The Navy Pier Auditorium, designed by the architect Charles Sumner Frost and constructed in 1916, is located at the east end of Navy Pier in Chicago and is also known as the Hall. The Navy Pier Auditorium consists of the Festival Hall and the Aon Grand Ballroom.

== History ==
In 1992, The Festival Hall had construction work done as a result of it being a part of the $150 million renovation plan. To help regain attention to Navy Pier, the Aon Grand Ballroom went under construction in 1976. After the reconstruction, the entire Pier was named a Chicago landmark. Originally called the Grand Ballroom, it was renamed in 2015 to honor the contribution of Aon Corporation.

== Dimensions ==
The Festival Hall is made up of 170,000 square feet and the ceiling is 60 feet tall. The Hall has the option to be split into two halls; Hall A takes up 113,000 square feet while Hall B takes the rest of the 57,000 square feet. With the Festival Hall, there is access to an eight truck dock that can be used to load or unload equipment, chairs, and all other items needed for an event. The Ballroom has an 80-foot dome and with 18,000 square feet, it has the ability to hold a total of 1,400 people inside. The elevated stage gives the opportunity to have live music or performances. Chicago musicians that have performed at Navy Pier include Chicago in '79 for ChicagoFest, Cheap Trick in '82, Buddy Guy in '93, Wilco in '95 (the year Navy Pier opened to the public), Milwaukee's BoDeans in '99, South Bend's Umphrey's McGee in '05 on the Skyline Stage, Local H in '14 in the Grand Ballroom, and Kaskade in '13. Other musicians that have performed there include James Brown in '65, Frank Sinatra in '82, the Beach Boys in '82, BB King in '96, Jimmy Buffett in '97, Blue Öyster Cult in '98, Weird Al Yankovic in '99, Alice Cooper in '03, Skrillex in '14, and Sheryl Crow in '15.

== Events ==
In order to have an event at the Festival Hall, a proposal needs to be given to Navy Pier through their website. In order to have an event at The Aon Grand Ballroom, a proposal needs to be given to Navy Pier through their website.

Festival Hall Events:

1986
- Didar-e-Ummid: A series of religious ceremonies during the visit (Padhramni) of His Highness Prince Aga Khan and the Begum Aga Khan in November 1986 took place at Navy Pier Auditorium for members of the Ismaili Muslim Community of USA.

2016

- The Ideal Home Show Chicago: An attendance of close to 200 vendors offered advice, deals, and ideas to attendees that were looking to redecorate or renovate their homes.

2017

- Chicago Flower and Garden Show: A week long event that included all types of different flowers and plants for attendees to explore. There was also an area for kids to participate in.
- EXPO CHICAGO: A benefit artwork show which included artwork from 145 different galleries.
- World Congress: An educational event that promotes networking and training for various careers.

2018

- I Heart Halal Festival: An educational event on the Halal lifestyle full of food demonstrations, panels, and much more.
- AccessChicago: An event that present products and services through workshops and seminars to help those who are disabled.

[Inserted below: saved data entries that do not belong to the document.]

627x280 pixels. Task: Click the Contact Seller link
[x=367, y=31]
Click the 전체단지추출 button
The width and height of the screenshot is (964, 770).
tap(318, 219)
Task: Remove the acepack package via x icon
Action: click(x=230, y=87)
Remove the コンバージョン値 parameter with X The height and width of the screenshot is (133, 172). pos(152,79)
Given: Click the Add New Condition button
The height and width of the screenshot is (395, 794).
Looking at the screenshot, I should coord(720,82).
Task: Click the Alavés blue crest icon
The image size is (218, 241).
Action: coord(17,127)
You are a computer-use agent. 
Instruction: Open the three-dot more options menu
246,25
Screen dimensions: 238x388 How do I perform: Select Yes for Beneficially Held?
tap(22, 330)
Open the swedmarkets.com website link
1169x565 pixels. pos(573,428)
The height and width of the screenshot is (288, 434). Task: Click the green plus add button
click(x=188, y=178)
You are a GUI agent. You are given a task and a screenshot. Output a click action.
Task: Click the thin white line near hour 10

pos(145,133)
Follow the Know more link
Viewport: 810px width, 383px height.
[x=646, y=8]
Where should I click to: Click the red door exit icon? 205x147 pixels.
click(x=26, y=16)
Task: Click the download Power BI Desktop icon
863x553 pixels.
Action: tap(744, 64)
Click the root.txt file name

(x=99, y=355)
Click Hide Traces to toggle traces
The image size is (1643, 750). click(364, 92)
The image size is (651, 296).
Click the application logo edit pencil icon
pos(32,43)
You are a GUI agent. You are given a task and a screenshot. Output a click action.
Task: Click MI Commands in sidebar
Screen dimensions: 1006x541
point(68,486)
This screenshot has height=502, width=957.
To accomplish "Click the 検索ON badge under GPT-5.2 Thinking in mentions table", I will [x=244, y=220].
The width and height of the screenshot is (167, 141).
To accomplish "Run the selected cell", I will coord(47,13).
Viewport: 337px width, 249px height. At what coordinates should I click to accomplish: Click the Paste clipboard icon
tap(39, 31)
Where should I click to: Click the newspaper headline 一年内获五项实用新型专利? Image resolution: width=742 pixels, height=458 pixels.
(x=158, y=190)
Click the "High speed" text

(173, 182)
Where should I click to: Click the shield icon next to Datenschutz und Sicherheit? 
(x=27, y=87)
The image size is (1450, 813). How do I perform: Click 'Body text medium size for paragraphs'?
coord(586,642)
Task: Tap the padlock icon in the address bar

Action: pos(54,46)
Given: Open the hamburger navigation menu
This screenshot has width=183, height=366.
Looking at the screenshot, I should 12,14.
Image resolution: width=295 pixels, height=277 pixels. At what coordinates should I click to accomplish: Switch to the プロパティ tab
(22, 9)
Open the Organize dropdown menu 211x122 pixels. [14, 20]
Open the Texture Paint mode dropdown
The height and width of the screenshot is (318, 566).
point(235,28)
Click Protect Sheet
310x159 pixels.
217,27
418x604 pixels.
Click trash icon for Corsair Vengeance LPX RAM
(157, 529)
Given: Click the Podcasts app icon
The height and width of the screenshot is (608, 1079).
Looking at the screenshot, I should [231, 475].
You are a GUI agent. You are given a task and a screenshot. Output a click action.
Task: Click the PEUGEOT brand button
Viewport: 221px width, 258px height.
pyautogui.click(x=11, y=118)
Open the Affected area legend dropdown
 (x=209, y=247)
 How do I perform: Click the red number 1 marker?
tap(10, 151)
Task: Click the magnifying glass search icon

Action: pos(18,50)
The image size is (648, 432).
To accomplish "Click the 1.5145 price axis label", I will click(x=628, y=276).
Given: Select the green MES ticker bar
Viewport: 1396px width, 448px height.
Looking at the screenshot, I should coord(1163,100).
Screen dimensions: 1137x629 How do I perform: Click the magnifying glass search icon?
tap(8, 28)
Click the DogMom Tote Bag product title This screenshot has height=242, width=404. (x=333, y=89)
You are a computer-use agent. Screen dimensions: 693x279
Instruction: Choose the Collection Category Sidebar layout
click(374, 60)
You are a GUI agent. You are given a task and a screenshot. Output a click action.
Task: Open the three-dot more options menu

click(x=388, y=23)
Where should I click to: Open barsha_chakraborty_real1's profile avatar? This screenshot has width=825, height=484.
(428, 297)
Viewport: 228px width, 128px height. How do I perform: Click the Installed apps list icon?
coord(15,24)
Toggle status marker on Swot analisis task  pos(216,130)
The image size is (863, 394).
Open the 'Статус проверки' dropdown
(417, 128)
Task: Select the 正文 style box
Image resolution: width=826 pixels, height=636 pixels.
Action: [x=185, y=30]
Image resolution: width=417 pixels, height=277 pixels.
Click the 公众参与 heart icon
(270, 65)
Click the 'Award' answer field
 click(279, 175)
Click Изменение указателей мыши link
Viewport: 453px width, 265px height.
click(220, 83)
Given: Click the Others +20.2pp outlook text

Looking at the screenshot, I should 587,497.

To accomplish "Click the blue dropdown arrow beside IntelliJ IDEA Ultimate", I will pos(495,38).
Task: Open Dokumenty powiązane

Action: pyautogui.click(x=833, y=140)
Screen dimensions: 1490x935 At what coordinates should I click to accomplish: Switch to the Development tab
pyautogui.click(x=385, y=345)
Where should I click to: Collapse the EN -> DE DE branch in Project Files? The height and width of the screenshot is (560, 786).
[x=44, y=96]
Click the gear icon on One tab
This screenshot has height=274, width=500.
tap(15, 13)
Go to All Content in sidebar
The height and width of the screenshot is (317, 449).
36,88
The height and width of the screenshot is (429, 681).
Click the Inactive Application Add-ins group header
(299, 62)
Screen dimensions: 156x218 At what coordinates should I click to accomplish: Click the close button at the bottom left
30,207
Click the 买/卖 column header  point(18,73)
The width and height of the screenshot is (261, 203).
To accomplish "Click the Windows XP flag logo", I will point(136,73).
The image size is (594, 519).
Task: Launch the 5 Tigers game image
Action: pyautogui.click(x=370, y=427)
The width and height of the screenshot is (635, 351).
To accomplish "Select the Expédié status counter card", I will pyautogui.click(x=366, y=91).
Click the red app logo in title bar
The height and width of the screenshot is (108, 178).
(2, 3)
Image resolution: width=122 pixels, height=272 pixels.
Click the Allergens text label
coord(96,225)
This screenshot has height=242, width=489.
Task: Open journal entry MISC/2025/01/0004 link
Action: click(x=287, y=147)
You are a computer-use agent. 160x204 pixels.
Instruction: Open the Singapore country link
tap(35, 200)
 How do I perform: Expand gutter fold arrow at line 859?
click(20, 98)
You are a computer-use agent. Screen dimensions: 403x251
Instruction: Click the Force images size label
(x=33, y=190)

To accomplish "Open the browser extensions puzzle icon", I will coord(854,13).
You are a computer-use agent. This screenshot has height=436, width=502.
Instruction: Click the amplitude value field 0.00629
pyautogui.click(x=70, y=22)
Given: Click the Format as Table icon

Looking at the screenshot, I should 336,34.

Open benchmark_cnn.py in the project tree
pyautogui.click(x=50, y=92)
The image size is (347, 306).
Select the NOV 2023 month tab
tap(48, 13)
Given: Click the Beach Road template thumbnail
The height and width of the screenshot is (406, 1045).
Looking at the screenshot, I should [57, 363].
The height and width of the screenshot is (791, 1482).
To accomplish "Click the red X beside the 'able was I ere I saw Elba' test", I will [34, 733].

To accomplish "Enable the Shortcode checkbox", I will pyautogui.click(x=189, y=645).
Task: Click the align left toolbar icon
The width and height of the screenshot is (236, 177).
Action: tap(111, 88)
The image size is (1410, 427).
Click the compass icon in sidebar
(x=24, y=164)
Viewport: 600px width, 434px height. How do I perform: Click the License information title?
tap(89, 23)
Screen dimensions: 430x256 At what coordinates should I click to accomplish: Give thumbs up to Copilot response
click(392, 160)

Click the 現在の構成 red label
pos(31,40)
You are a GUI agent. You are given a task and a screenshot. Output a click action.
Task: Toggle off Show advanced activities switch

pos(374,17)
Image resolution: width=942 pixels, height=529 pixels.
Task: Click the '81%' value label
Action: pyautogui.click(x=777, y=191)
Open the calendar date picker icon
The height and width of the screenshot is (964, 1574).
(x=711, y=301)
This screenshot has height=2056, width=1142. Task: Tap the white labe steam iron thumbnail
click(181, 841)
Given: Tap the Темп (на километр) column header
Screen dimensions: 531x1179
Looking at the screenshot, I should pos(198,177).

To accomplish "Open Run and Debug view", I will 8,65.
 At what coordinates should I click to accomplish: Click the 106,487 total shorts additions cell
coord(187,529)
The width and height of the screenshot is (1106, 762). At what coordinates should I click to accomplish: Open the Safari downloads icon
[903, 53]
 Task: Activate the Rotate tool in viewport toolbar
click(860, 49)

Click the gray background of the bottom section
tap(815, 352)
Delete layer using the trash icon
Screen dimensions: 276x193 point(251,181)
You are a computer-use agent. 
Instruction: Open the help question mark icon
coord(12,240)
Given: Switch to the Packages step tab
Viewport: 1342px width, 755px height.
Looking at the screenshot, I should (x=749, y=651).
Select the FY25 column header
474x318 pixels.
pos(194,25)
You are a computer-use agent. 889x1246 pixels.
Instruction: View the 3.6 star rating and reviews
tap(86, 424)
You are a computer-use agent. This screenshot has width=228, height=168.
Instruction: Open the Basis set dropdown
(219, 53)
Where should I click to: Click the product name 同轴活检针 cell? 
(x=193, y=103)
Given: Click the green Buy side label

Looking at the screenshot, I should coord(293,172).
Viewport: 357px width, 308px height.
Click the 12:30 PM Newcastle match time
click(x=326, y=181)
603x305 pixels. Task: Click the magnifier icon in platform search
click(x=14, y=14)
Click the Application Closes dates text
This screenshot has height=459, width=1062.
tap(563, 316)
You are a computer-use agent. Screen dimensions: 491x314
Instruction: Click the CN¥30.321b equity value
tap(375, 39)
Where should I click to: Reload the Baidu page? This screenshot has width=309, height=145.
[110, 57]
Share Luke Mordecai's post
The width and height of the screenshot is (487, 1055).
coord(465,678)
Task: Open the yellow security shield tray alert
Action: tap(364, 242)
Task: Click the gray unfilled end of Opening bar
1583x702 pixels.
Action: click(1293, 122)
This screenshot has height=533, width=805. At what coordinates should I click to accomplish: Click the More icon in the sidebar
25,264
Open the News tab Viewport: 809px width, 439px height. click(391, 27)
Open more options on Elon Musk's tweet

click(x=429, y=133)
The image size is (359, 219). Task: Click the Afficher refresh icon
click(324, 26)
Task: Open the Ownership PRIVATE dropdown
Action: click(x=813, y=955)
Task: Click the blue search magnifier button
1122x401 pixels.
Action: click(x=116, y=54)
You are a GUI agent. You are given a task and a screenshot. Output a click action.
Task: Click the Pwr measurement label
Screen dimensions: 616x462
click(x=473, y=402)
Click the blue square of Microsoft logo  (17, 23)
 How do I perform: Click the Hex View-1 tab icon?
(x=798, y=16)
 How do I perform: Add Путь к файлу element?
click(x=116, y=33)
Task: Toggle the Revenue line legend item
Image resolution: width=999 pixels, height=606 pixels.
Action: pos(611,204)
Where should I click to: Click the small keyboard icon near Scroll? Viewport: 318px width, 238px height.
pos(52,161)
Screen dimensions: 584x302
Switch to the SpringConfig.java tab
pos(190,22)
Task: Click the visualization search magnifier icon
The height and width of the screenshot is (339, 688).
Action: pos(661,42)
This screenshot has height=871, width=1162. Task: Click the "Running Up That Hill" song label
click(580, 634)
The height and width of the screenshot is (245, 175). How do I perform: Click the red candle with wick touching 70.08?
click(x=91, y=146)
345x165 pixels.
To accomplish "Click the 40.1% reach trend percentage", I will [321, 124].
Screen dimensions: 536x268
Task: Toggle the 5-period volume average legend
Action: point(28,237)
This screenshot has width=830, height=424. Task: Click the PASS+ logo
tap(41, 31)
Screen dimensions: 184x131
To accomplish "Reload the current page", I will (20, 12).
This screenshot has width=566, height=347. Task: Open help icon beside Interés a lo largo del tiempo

Aon Grand Ballroom Events:

2012

- Undocumented Immigration Help: In 2012, the Aon Grand Ballroom was used to help young undocumented immigrants with the application process. There were so many people eager to get help that the line to get in went all the way down Navy Pier.

2016

- Chicago Police Department Graduation: In February 2016, one hundred and eighty five officers participated in the ceremony.

2017

- Chicago Resolution Gala: For the past six years, to kick off the year, the ballroom has been used to celebrate New Year's Eve.
- USO Star Spangled Salute Gala: The gala helps raise money for USO programs and the local military and their families. At the 2017 gala, Susan Schneider-Williams, widow of Robin Williams, was the guest of honor.

2018

- Chicago Ale Fest (Winter Edition): Explored 150 different beers that are not available in the summer time.
- First Bites Bash: Began the 12th year of Chicago Restaurant Week in the Aon Grand Ballroom. Sixty of Chicago's chefs and restaurants were in attendance.